-- Begin Records supplied --

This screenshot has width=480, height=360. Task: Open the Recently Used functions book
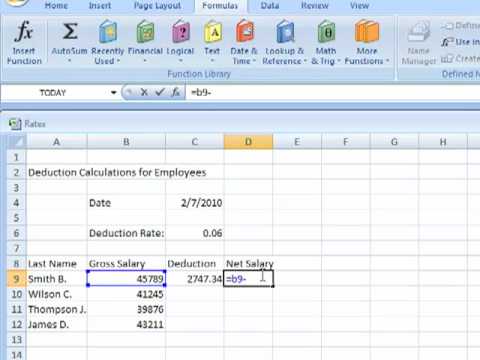[x=107, y=32]
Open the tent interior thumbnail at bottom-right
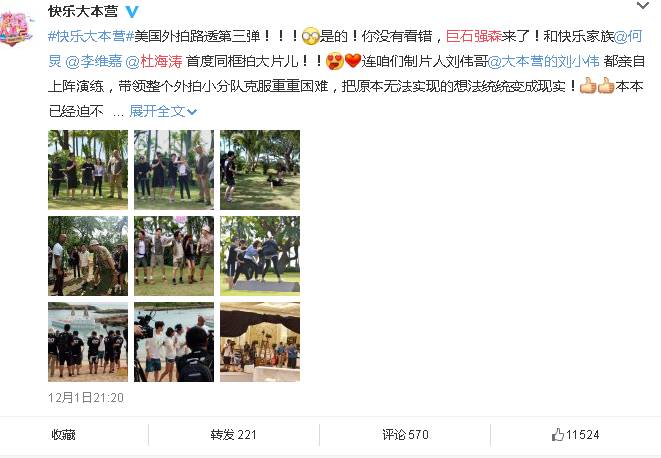The image size is (661, 458). (260, 342)
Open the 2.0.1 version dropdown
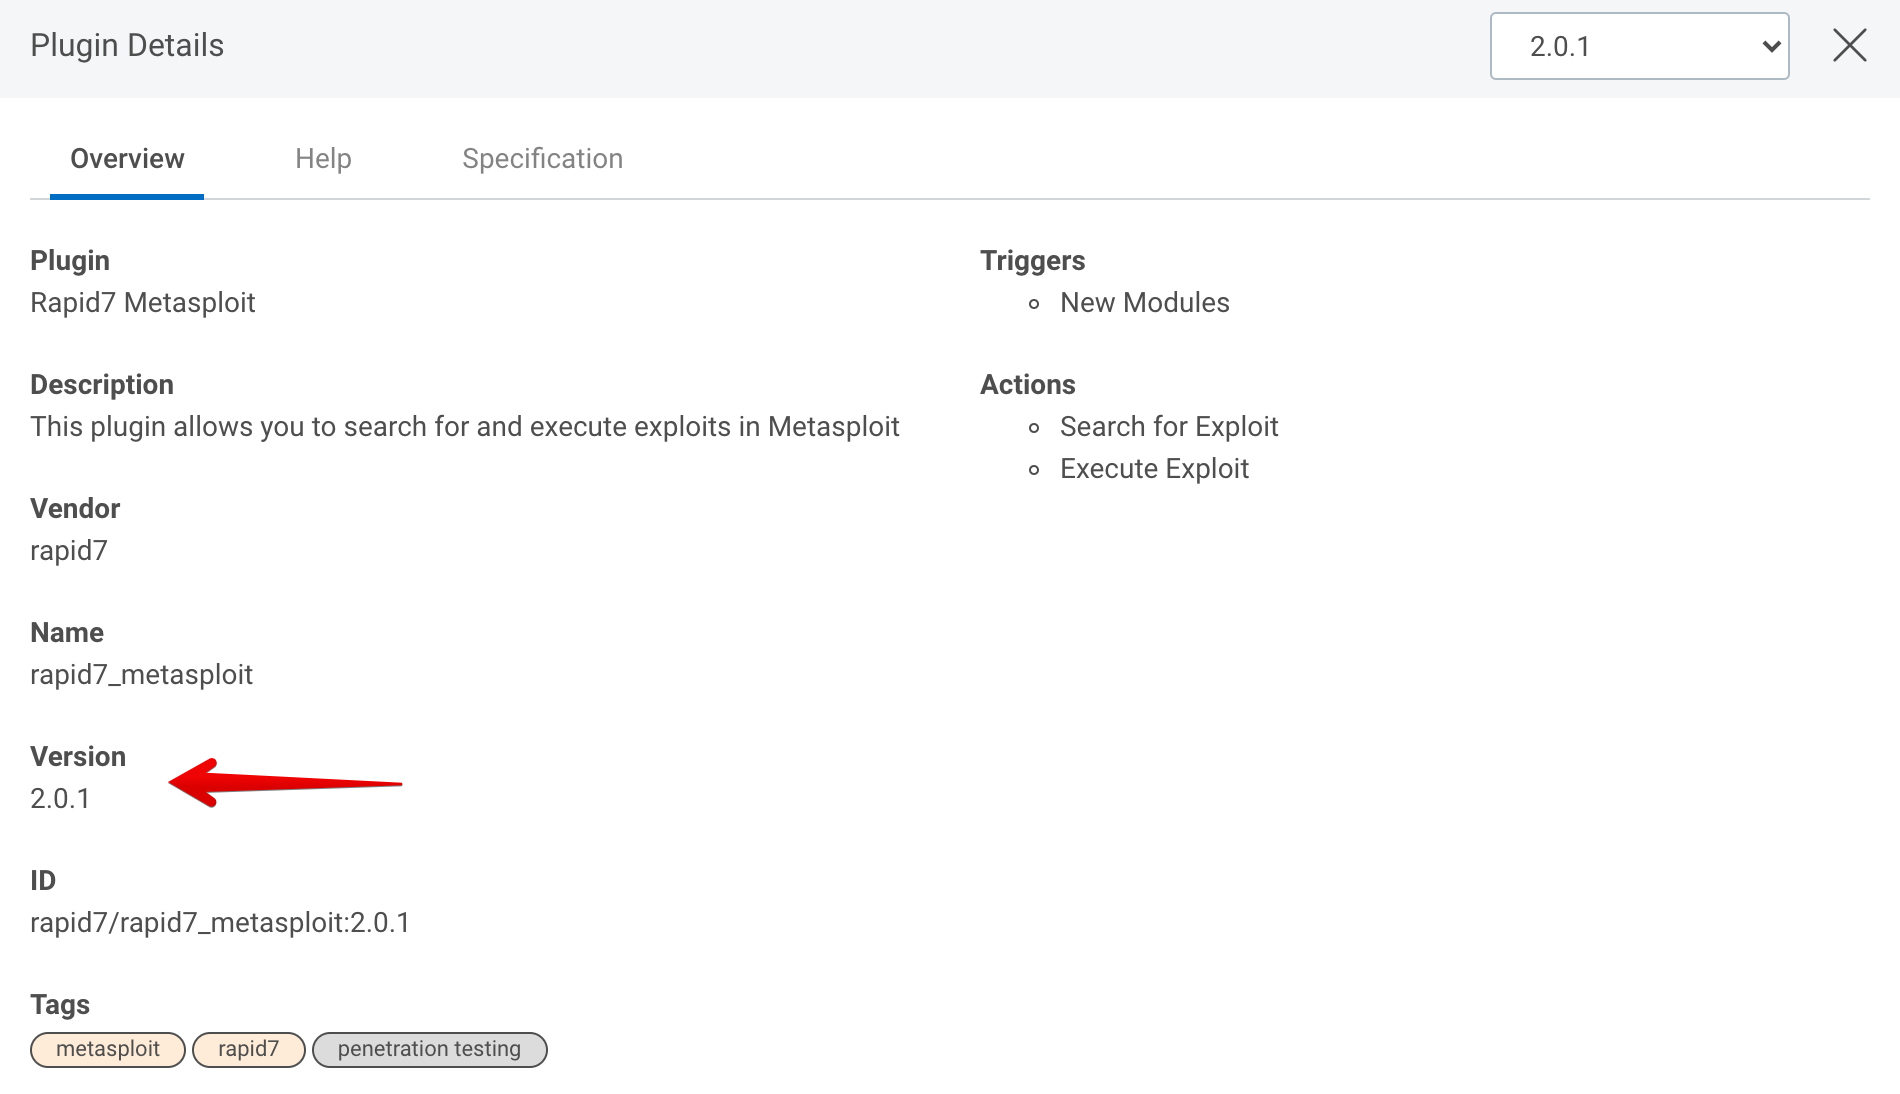The width and height of the screenshot is (1900, 1094). pyautogui.click(x=1638, y=46)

-- End Records supplied --

Short task >> Count the rows above that contain the word "Open", and reply with the number alone.

Exercise solution >> 3